细胞迁移和侵袭能力是研究肿瘤生物学特性的重要指标之一,而Transwell实验作为一种经典的体外检测方法,被广泛应用于评估细胞的迁移和侵袭能力。以下是Transwell实验的具体操作步骤:
一、实验准备
1. 材料准备
- Transwell小室(通常为8μm孔径)
- 培养基(含或不含血清)
- 细胞悬液
- 胶原蛋白或其他基质凝胶(用于模拟细胞侵袭环境)
2. 设备准备
- 倒置显微镜
- 恒温培养箱
- 离心机
- 移液器
3. 试剂准备
- PBS缓冲液
- 多聚甲醛固定液
- 结晶紫染色液
二、实验步骤
(一)细胞接种
1. 将Transwell小室插入6孔板中,确保底部滤膜与孔板紧密贴合。
2. 在上室加入适量无血清培养基,下室加入含血清的培养基作为趋化因子。
3. 根据实验需求调整细胞密度,将细胞悬液接种于上室,每孔接种量一般为1×10⁵~5×10⁵个细胞。
(二)细胞培养
1. 将6孔板置于恒温培养箱中,设置温度为37℃、CO₂浓度为5%。
2. 培养时间根据实验设计决定,一般为12~48小时。

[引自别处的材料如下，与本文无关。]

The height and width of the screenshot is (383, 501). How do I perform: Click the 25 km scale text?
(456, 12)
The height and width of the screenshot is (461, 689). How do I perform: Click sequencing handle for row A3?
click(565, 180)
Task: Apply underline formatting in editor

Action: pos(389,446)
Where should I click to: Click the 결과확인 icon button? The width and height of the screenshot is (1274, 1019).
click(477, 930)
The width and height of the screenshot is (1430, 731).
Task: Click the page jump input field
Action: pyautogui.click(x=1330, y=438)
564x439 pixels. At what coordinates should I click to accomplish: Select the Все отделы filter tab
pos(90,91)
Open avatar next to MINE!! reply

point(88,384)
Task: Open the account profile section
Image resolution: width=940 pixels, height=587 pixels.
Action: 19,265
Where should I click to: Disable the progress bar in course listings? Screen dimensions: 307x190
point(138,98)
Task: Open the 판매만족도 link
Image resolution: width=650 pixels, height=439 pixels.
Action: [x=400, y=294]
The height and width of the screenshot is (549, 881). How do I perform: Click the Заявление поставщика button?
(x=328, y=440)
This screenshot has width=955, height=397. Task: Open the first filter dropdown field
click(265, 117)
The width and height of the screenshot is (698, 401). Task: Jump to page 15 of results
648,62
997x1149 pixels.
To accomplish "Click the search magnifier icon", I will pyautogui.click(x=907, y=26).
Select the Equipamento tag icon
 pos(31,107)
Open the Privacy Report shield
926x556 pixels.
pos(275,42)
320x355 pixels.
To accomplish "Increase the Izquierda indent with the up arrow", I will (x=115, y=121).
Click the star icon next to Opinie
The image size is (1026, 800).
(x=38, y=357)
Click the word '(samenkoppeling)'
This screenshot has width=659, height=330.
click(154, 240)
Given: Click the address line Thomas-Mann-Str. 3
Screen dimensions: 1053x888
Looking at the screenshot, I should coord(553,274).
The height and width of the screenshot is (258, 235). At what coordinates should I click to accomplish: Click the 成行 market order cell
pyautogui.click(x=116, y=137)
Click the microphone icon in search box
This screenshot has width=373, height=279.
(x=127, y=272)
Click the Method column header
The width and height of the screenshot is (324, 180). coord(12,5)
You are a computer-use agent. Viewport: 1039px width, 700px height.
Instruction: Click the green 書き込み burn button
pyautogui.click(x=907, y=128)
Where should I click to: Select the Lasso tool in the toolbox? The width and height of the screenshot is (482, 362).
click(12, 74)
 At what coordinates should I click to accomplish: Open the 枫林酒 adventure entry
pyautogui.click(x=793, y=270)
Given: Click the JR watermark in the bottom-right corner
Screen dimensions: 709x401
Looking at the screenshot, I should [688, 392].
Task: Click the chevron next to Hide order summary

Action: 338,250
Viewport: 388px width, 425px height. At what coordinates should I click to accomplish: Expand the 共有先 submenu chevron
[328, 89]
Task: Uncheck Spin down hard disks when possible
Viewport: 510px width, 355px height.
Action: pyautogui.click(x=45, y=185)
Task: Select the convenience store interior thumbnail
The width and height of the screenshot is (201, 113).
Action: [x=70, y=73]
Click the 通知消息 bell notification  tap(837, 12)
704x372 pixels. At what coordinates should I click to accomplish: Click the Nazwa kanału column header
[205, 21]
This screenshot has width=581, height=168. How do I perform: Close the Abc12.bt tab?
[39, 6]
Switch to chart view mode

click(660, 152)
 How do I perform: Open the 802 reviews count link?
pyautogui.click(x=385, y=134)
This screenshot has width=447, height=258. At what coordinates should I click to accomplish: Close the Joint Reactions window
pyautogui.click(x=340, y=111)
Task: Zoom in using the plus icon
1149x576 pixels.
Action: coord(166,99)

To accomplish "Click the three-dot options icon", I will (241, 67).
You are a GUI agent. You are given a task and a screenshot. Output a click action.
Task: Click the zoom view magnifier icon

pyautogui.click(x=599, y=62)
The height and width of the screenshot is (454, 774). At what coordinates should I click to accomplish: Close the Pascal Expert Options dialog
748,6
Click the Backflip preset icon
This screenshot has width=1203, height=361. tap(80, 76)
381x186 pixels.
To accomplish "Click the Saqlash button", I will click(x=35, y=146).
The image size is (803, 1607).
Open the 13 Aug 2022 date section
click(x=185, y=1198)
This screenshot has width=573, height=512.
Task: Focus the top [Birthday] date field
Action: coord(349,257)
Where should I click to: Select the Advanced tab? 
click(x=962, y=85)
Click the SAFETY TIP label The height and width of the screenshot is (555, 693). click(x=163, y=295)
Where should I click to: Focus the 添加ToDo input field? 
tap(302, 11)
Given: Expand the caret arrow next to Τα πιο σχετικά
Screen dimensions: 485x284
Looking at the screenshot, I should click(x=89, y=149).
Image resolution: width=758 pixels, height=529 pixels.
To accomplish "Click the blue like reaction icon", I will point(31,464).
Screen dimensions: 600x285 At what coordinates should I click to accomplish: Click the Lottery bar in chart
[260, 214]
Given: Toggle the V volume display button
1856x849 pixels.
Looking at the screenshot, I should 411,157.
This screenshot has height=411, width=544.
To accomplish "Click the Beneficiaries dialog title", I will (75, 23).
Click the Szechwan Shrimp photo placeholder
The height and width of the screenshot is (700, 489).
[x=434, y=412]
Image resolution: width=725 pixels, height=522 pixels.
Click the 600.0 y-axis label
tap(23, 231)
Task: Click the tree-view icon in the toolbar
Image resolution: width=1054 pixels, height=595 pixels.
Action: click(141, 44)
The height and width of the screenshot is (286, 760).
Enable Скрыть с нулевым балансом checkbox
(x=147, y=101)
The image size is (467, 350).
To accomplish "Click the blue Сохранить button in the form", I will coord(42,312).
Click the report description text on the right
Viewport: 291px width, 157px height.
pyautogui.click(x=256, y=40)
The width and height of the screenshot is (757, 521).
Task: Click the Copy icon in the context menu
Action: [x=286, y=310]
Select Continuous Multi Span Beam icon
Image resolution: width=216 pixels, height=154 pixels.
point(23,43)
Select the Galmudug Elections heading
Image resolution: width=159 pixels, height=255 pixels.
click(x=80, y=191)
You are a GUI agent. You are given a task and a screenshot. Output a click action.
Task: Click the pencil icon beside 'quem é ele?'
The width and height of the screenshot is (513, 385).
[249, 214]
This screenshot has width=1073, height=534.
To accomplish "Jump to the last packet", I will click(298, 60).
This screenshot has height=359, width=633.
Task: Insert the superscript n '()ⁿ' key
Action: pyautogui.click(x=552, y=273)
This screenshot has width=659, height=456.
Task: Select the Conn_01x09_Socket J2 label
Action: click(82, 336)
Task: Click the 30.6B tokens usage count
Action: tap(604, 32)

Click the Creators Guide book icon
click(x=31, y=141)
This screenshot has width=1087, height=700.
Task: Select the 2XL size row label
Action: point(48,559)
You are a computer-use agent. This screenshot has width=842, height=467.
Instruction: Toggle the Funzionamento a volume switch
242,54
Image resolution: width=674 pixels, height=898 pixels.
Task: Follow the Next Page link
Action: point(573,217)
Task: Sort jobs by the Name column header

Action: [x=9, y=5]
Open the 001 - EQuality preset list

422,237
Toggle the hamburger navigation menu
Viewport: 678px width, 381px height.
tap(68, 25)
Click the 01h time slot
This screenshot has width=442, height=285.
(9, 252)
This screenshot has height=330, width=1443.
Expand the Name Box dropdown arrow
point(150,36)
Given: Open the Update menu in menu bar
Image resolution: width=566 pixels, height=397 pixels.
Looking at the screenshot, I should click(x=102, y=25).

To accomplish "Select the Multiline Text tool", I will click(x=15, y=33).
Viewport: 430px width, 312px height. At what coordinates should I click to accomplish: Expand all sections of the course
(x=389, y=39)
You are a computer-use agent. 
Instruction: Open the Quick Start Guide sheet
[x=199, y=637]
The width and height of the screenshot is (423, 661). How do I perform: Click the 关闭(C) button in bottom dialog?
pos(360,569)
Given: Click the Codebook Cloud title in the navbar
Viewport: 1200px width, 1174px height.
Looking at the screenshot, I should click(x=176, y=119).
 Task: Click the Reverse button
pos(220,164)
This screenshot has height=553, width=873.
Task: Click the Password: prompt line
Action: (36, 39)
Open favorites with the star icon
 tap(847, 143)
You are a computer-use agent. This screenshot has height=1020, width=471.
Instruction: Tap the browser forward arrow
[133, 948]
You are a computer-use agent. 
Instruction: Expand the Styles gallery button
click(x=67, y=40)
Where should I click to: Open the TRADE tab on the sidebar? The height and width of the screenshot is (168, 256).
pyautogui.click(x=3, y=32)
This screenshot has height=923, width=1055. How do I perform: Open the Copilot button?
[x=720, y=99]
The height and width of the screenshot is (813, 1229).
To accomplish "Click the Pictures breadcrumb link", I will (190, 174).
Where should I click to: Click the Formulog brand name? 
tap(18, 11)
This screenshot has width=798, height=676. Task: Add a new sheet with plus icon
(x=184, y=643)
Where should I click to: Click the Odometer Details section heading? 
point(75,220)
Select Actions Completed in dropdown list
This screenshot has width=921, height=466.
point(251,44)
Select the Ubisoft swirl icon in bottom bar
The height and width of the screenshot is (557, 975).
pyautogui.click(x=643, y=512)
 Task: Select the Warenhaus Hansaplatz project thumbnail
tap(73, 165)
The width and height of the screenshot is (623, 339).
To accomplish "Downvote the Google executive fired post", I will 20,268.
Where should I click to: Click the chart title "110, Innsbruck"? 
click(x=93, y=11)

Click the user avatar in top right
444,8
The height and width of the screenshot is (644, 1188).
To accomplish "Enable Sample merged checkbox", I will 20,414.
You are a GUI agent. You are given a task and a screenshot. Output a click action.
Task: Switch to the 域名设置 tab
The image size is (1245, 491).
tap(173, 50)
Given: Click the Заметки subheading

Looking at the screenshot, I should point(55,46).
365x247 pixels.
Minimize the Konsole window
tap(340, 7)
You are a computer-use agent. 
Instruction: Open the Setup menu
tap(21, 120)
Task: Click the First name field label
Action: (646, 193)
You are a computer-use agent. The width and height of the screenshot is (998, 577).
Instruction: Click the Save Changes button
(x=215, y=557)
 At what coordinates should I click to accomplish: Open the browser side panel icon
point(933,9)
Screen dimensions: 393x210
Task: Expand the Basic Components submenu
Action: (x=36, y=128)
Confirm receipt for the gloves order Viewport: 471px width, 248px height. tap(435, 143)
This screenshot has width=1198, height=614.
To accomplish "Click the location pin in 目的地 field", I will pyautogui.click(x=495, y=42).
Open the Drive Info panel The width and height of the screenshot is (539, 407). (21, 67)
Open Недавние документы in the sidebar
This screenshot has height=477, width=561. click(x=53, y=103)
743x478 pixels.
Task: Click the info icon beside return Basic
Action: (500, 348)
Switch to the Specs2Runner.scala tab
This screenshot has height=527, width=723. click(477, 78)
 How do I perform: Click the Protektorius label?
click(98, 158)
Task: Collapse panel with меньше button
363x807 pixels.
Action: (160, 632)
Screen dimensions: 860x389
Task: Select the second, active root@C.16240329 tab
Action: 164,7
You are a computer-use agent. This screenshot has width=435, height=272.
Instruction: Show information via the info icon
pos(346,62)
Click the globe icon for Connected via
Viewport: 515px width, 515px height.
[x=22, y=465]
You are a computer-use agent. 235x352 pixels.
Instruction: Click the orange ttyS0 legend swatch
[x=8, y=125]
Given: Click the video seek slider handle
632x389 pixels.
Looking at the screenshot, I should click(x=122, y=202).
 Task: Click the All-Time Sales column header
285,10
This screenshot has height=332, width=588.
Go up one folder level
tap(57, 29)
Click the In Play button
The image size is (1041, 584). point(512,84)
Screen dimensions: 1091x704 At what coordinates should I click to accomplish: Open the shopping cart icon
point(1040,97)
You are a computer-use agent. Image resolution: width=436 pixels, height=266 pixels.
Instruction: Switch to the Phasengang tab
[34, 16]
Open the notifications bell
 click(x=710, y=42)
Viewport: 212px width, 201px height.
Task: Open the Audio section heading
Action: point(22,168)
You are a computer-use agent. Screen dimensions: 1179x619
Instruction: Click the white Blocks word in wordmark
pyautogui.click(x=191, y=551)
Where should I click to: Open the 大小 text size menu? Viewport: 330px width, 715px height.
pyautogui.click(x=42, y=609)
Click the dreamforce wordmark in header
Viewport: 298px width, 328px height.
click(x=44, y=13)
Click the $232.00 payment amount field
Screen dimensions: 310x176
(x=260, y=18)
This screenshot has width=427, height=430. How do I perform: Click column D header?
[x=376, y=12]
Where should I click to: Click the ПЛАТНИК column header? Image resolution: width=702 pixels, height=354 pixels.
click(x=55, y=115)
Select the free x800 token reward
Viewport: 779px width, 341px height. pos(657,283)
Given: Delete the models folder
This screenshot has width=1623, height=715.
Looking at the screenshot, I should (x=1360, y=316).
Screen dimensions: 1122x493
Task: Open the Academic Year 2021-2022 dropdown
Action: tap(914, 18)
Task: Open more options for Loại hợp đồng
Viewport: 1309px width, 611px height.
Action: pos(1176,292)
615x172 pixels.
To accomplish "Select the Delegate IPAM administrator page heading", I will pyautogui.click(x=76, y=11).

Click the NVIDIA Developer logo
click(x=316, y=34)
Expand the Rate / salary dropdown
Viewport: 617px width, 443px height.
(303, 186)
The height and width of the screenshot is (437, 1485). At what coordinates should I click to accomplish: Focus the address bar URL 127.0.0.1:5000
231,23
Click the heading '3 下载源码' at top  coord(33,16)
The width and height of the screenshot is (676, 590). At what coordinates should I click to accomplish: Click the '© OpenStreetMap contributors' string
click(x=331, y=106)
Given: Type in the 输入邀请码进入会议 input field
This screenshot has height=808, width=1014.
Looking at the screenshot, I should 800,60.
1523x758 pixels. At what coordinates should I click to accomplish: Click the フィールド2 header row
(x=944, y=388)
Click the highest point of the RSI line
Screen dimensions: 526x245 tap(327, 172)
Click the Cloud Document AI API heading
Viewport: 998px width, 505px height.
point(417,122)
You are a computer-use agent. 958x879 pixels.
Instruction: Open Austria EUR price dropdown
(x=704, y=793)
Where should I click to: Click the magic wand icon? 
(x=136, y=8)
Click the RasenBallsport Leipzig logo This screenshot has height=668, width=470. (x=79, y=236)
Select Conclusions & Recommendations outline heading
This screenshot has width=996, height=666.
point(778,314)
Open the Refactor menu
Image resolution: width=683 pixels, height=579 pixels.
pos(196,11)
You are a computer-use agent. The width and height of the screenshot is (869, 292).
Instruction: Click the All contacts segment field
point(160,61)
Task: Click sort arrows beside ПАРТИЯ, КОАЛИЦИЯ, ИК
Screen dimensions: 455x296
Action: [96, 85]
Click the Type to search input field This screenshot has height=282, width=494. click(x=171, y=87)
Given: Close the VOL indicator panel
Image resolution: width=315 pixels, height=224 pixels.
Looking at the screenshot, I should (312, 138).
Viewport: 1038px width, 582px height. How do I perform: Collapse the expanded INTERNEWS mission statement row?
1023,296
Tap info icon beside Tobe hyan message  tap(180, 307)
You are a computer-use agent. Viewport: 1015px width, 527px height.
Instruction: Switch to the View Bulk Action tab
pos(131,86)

期间需定期观察细胞迁移情况。
(三)固定与染色
1. 实验结束后,小心取出Transwell小室,用PBS清洗两次以去除未迁移的细胞。
2. 将滤膜取下,放入多聚甲醛溶液中固定15分钟。
3. 使用结晶紫染料对细胞进行染色,染色时间为15~30分钟。
(四)细胞计数与分析
1. 用蒸馏水冲洗滤膜上的结晶紫,晾干后在显微镜下观察并计数。
2. 对每个视野随机选取5~10个区域进行拍照记录,并统计细胞数量。
三、注意事项
1. 实验过程中应严格控制细胞密度和培养条件,避免因操作不当导致结果偏差。
2. 滤膜使用前需提前湿润,防止细胞黏附不均。
3. 固定和染色步骤需严格按照操作规程执行,以保证数据准确性。
通过以上步骤,可以有效评估细胞的迁移和侵袭能力,为后续研究提供可靠的数据支持。